● **Source data**
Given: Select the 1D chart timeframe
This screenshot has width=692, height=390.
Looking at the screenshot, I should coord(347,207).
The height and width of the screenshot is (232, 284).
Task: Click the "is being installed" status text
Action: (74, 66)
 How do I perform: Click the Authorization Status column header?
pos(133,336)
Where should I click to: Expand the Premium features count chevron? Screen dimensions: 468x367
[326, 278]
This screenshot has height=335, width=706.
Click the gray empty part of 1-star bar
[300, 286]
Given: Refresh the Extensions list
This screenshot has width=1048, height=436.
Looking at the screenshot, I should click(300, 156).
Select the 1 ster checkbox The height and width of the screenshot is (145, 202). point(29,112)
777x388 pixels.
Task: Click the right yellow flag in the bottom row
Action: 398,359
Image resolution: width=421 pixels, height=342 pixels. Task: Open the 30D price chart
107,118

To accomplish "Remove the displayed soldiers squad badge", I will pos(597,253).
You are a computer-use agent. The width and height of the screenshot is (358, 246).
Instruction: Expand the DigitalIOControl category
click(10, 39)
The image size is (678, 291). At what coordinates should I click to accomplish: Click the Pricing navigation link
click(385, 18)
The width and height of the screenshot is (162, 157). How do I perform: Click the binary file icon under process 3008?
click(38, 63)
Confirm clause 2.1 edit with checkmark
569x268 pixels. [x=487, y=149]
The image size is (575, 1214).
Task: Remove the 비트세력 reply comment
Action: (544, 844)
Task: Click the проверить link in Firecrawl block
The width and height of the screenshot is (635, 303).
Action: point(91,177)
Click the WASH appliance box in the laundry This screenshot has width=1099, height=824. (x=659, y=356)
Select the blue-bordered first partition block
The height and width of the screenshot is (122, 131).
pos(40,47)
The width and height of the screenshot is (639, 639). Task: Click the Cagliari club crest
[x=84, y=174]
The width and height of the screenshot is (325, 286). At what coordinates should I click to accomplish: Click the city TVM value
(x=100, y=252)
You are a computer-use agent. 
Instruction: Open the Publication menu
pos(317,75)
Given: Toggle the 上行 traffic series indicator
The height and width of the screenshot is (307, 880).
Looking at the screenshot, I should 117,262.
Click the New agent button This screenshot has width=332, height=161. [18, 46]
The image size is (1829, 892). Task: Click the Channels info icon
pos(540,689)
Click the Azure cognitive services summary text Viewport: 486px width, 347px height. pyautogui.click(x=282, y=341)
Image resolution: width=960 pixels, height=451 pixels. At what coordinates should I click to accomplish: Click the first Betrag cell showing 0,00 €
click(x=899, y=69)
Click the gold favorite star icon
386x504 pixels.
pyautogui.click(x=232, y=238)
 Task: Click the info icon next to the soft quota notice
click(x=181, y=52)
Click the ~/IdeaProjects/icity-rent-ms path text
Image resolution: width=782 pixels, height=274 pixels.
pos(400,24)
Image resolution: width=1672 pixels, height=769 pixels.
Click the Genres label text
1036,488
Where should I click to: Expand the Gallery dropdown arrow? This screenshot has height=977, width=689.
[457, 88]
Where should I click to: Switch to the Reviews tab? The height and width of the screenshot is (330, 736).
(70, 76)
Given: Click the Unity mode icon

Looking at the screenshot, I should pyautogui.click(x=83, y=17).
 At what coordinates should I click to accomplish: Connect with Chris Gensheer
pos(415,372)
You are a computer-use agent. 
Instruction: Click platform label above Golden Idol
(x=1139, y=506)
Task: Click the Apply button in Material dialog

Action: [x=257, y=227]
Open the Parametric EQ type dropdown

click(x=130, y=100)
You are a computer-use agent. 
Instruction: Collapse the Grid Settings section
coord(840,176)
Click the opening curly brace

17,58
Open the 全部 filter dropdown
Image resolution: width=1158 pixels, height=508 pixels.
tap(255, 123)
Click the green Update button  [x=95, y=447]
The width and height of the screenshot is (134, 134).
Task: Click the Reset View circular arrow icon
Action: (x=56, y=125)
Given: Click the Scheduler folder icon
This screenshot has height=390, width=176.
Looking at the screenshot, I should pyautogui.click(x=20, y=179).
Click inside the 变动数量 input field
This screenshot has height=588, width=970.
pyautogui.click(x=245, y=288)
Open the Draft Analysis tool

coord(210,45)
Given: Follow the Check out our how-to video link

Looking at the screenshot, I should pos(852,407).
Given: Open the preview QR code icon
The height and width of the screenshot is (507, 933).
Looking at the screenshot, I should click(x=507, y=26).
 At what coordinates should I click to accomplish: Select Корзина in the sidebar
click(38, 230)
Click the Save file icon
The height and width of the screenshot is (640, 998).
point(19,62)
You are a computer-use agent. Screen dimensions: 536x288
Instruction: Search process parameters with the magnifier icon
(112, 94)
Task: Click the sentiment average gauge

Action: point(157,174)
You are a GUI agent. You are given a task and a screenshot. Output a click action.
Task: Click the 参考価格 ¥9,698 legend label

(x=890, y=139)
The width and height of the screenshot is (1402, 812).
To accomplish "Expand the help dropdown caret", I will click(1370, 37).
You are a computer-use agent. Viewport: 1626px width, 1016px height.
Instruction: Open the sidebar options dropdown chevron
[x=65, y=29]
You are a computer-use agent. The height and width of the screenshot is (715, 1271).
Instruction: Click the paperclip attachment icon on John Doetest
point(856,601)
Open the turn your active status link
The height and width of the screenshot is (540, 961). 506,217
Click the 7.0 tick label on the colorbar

● **Aim of the task**
Output every line of the entries above as a Markdown table with the columns Row and Line. Put the row number in Row and the line in Line, and omit blank lines.

● **Result for this exercise**
| Row | Line |
|---|---|
| 1 | Given: Select the 1D chart timeframe |
| 2 | This screenshot has width=692, height=390. |
| 3 | Looking at the screenshot, I should coord(347,207). |
| 4 | The height and width of the screenshot is (232, 284). |
| 5 | Task: Click the "is being installed" status text |
| 6 | Action: (74, 66) |
| 7 |  How do I perform: Click the Authorization Status column header? |
| 8 | pos(133,336) |
| 9 | Where should I click to: Expand the Premium features count chevron? Screen dimensions: 468x367 |
| 10 | [326, 278] |
| 11 | This screenshot has height=335, width=706. |
| 12 | Click the gray empty part of 1-star bar |
| 13 | [300, 286] |
| 14 | Given: Refresh the Extensions list |
| 15 | This screenshot has width=1048, height=436. |
| 16 | Looking at the screenshot, I should click(300, 156). |
| 17 | Select the 1 ster checkbox The height and width of the screenshot is (145, 202). point(29,112) |
| 18 | 777x388 pixels. |
| 19 | Task: Click the right yellow flag in the bottom row |
| 20 | Action: 398,359 |
| 21 | Image resolution: width=421 pixels, height=342 pixels. Task: Open the 30D price chart |
| 22 | 107,118 |
| 23 | To accomplish "Remove the displayed soldiers squad badge", I will pos(597,253). |
| 24 | You are a computer-use agent. The width and height of the screenshot is (358, 246). |
| 25 | Instruction: Expand the DigitalIOControl category |
| 26 | click(10, 39) |
| 27 | The image size is (678, 291). At what coordinates should I click to accomplish: Click the Pricing navigation link |
| 28 | click(385, 18) |
| 29 | The width and height of the screenshot is (162, 157). How do I perform: Click the binary file icon under process 3008? |
| 30 | click(38, 63) |
| 31 | Confirm clause 2.1 edit with checkmark |
| 32 | 569x268 pixels. [x=487, y=149] |
| 33 | The image size is (575, 1214). |
| 34 | Task: Remove the 비트세력 reply comment |
| 35 | Action: (544, 844) |
| 36 | Task: Click the проверить link in Firecrawl block |
| 37 | The width and height of the screenshot is (635, 303). |
| 38 | Action: point(91,177) |
| 39 | Click the WASH appliance box in the laundry This screenshot has width=1099, height=824. (x=659, y=356) |
| 40 | Select the blue-bordered first partition block |
| 41 | The height and width of the screenshot is (122, 131). |
| 42 | pos(40,47) |
| 43 | The width and height of the screenshot is (639, 639). Task: Click the Cagliari club crest |
| 44 | [x=84, y=174] |
| 45 | The width and height of the screenshot is (325, 286). At what coordinates should I click to accomplish: Click the city TVM value |
| 46 | (x=100, y=252) |
| 47 | You are a computer-use agent.  |
| 48 | Instruction: Open the Publication menu |
| 49 | pos(317,75) |
| 50 | Given: Toggle the 上行 traffic series indicator |
| 51 | The height and width of the screenshot is (307, 880). |
| 52 | Looking at the screenshot, I should 117,262. |
| 53 | Click the New agent button This screenshot has width=332, height=161. [18, 46] |
| 54 | The image size is (1829, 892). Task: Click the Channels info icon |
| 55 | pos(540,689) |
| 56 | Click the Azure cognitive services summary text Viewport: 486px width, 347px height. pyautogui.click(x=282, y=341) |
| 57 | Image resolution: width=960 pixels, height=451 pixels. At what coordinates should I click to accomplish: Click the first Betrag cell showing 0,00 € |
| 58 | click(x=899, y=69) |
| 59 | Click the gold favorite star icon |
| 60 | 386x504 pixels. |
| 61 | pyautogui.click(x=232, y=238) |
| 62 |  Task: Click the info icon next to the soft quota notice |
| 63 | click(x=181, y=52) |
| 64 | Click the ~/IdeaProjects/icity-rent-ms path text |
| 65 | Image resolution: width=782 pixels, height=274 pixels. |
| 66 | pos(400,24) |
| 67 | Image resolution: width=1672 pixels, height=769 pixels. |
| 68 | Click the Genres label text |
| 69 | 1036,488 |
| 70 | Where should I click to: Expand the Gallery dropdown arrow? This screenshot has height=977, width=689. |
| 71 | [457, 88] |
| 72 | Where should I click to: Switch to the Reviews tab? The height and width of the screenshot is (330, 736). |
| 73 | (70, 76) |
| 74 | Given: Click the Unity mode icon |
| 75 | Looking at the screenshot, I should pyautogui.click(x=83, y=17). |
| 76 |  At what coordinates should I click to accomplish: Connect with Chris Gensheer |
| 77 | pos(415,372) |
| 78 | You are a computer-use agent.  |
| 79 | Instruction: Click platform label above Golden Idol |
| 80 | (x=1139, y=506) |
| 81 | Task: Click the Apply button in Material dialog |
| 82 | Action: [x=257, y=227] |
| 83 | Open the Parametric EQ type dropdown |
| 84 | click(x=130, y=100) |
| 85 | You are a computer-use agent.  |
| 86 | Instruction: Collapse the Grid Settings section |
| 87 | coord(840,176) |
| 88 | Click the opening curly brace |
| 89 | 17,58 |
| 90 | Open the 全部 filter dropdown |
| 91 | Image resolution: width=1158 pixels, height=508 pixels. |
| 92 | tap(255, 123) |
| 93 | Click the green Update button  [x=95, y=447] |
| 94 | The width and height of the screenshot is (134, 134). |
| 95 | Task: Click the Reset View circular arrow icon |
| 96 | Action: (x=56, y=125) |
| 97 | Given: Click the Scheduler folder icon |
| 98 | This screenshot has height=390, width=176. |
| 99 | Looking at the screenshot, I should pyautogui.click(x=20, y=179). |
| 100 | Click inside the 变动数量 input field |
| 101 | This screenshot has height=588, width=970. |
| 102 | pyautogui.click(x=245, y=288) |
| 103 | Open the Draft Analysis tool |
| 104 | coord(210,45) |
| 105 | Given: Follow the Check out our how-to video link |
| 106 | Looking at the screenshot, I should pos(852,407). |
| 107 | Given: Open the preview QR code icon |
| 108 | The height and width of the screenshot is (507, 933). |
| 109 | Looking at the screenshot, I should click(x=507, y=26). |
| 110 |  At what coordinates should I click to accomplish: Select Корзина in the sidebar |
| 111 | click(38, 230) |
| 112 | Click the Save file icon |
| 113 | The height and width of the screenshot is (640, 998). |
| 114 | point(19,62) |
| 115 | You are a computer-use agent. Screen dimensions: 536x288 |
| 116 | Instruction: Search process parameters with the magnifier icon |
| 117 | (112, 94) |
| 118 | Task: Click the sentiment average gauge |
| 119 | Action: point(157,174) |
| 120 | You are a GUI agent. You are given a task and a screenshot. Output a click action. |
| 121 | Task: Click the 参考価格 ¥9,698 legend label |
| 122 | (x=890, y=139) |
| 123 | The width and height of the screenshot is (1402, 812). |
| 124 | To accomplish "Expand the help dropdown caret", I will click(1370, 37). |
| 125 | You are a computer-use agent. Viewport: 1626px width, 1016px height. |
| 126 | Instruction: Open the sidebar options dropdown chevron |
| 127 | [x=65, y=29] |
| 128 | You are a computer-use agent. The height and width of the screenshot is (715, 1271). |
| 129 | Instruction: Click the paperclip attachment icon on John Doetest |
| 130 | point(856,601) |
| 131 | Open the turn your active status link |
| 132 | The height and width of the screenshot is (540, 961). 506,217 |
| 133 | Click the 7.0 tick label on the colorbar |